To get up ain't on the boat
any more, let out some little
bevy, passengers, and from
the crow perch serene
eye nest and sway.



* * *

The delectable Full Spoon was published by the same press, the elegantly-named joie d'beavre, only a year later, in '92. This amazing object predates several I've received from Buck, handmade items whose form inhabits whatever finds them, instead of the forceful organization of a behind-closed-doors production. Buck's tact produces works that return to the world instead of simply arriving in it.



This one is a greeting card featuring an image from Albert Pinkham Ryder's Children Playing with a Rabbit; inside, five pages of poems precede the signed colophon, signaling the edition size of 40, of which this is copy 10.




* * *

Basically current with the arrival of these items has come news that Buck has just made available many of his working notebooks on the p=o=d service Lulu. No fewer than 7 volumes are already available.

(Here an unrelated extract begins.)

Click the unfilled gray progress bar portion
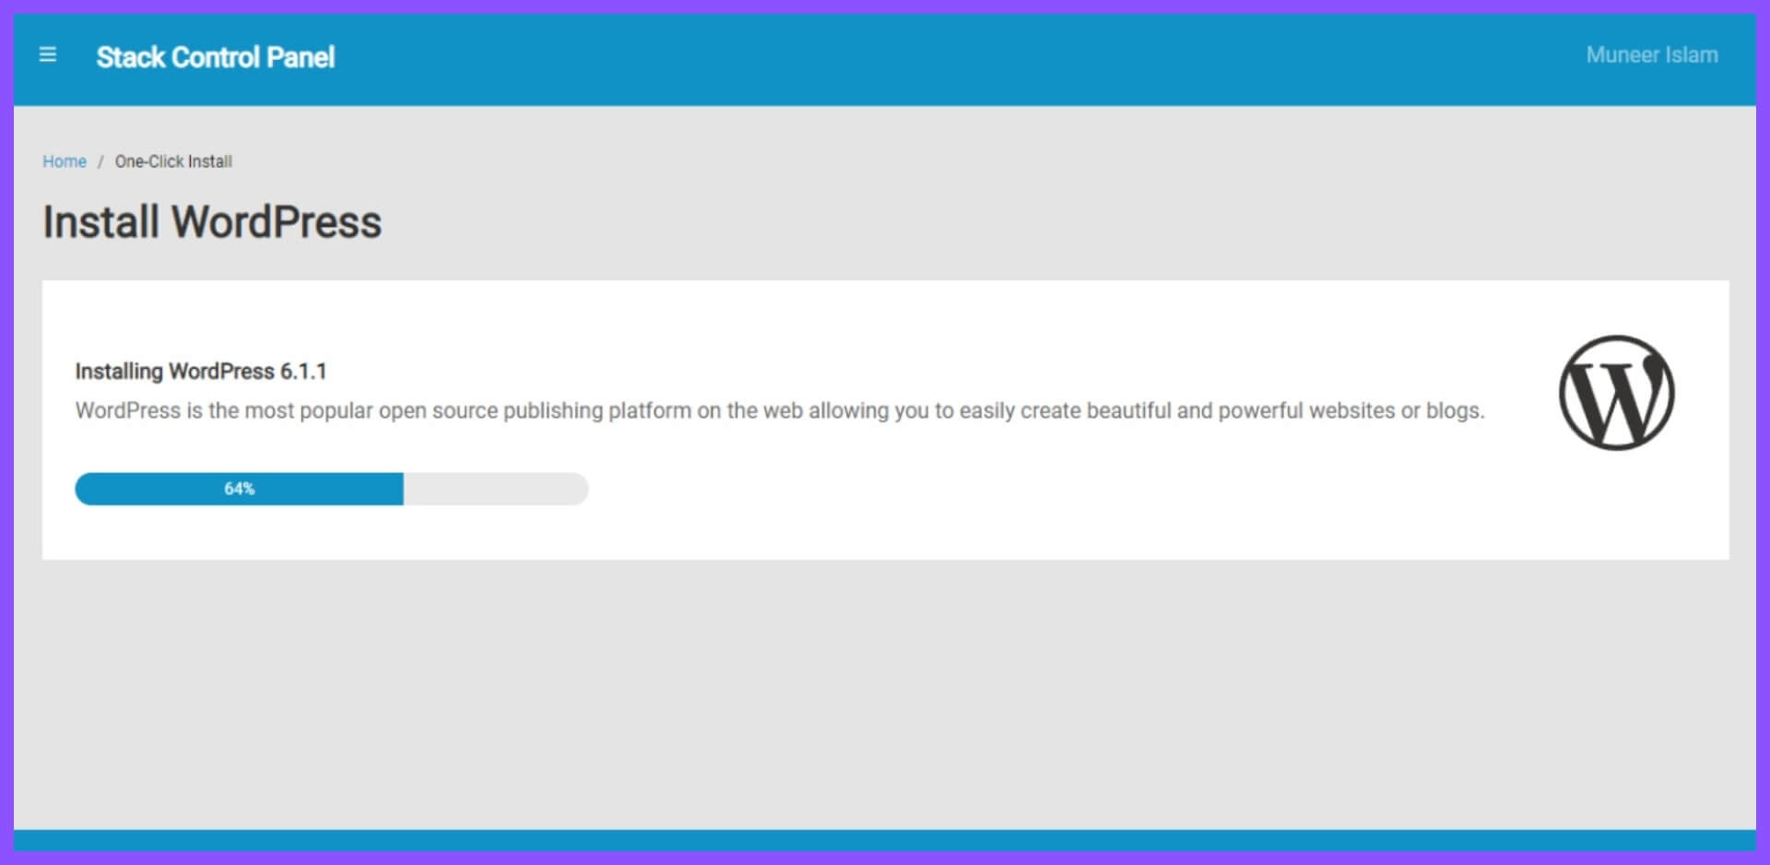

Hijinks of the Rreal: Roundup of the VVeek: Sunday


Earlier this vveek, I met Dirk Rountree & Jean Foos at steamy Dexter Sinister, which hosted a dual book release party for A Fair to Meddling Story and A Couple Thousand Short Films About Glenn Gould.

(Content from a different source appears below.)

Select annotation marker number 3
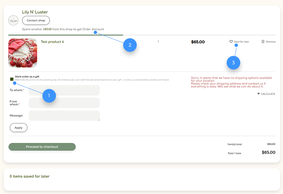 [233, 63]
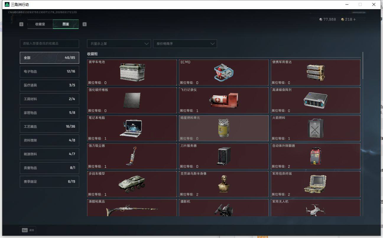Click the 装甲车电池 battery item icon
Image resolution: width=383 pixels, height=238 pixels.
coord(132,72)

Downstairs, you could enjoy a freshly prepared gin+tonic while listening to records having to do with a Cory Arcangel/Paul Morley/Steven Bode/Dexter Sinister joint production titled A Couple Thousand Short Films About Glenn Gould. The music came from Cory Arcangel "who will play records mentioned in the text as JD SALINGER" and the book was on sale for an attractive $15.


The book sports all sorts of interesting features, including a unique tipped in photograph, the table of contents being listed on the back, and a zero printed in the corner of the first page. On the inside, Paul Morley's first, long section REPRODUCTION, comprises the main chunk of text, which makes an excessive & distinctive use of white space.




The Zero:


Inside the front cover:



Outside the back cover:


Meanwhile, upstairs, a different sort of thing was happening. Everyone was drenched in their own, but many looked on as a human played choppy piano while a large TV played video on the far side of the instrument. When we walked past to attain the back room, John Kerry was on the TV screen, giving a speech. This was the performance attached to the release of A Fair To Meddling Story by Ken Okiishi and Nick Mauss. The book was for sale in the back, & they had bottled water & Bud Heavy in big metal tubs, on ice.



I haven't taken the book out of the package, yet.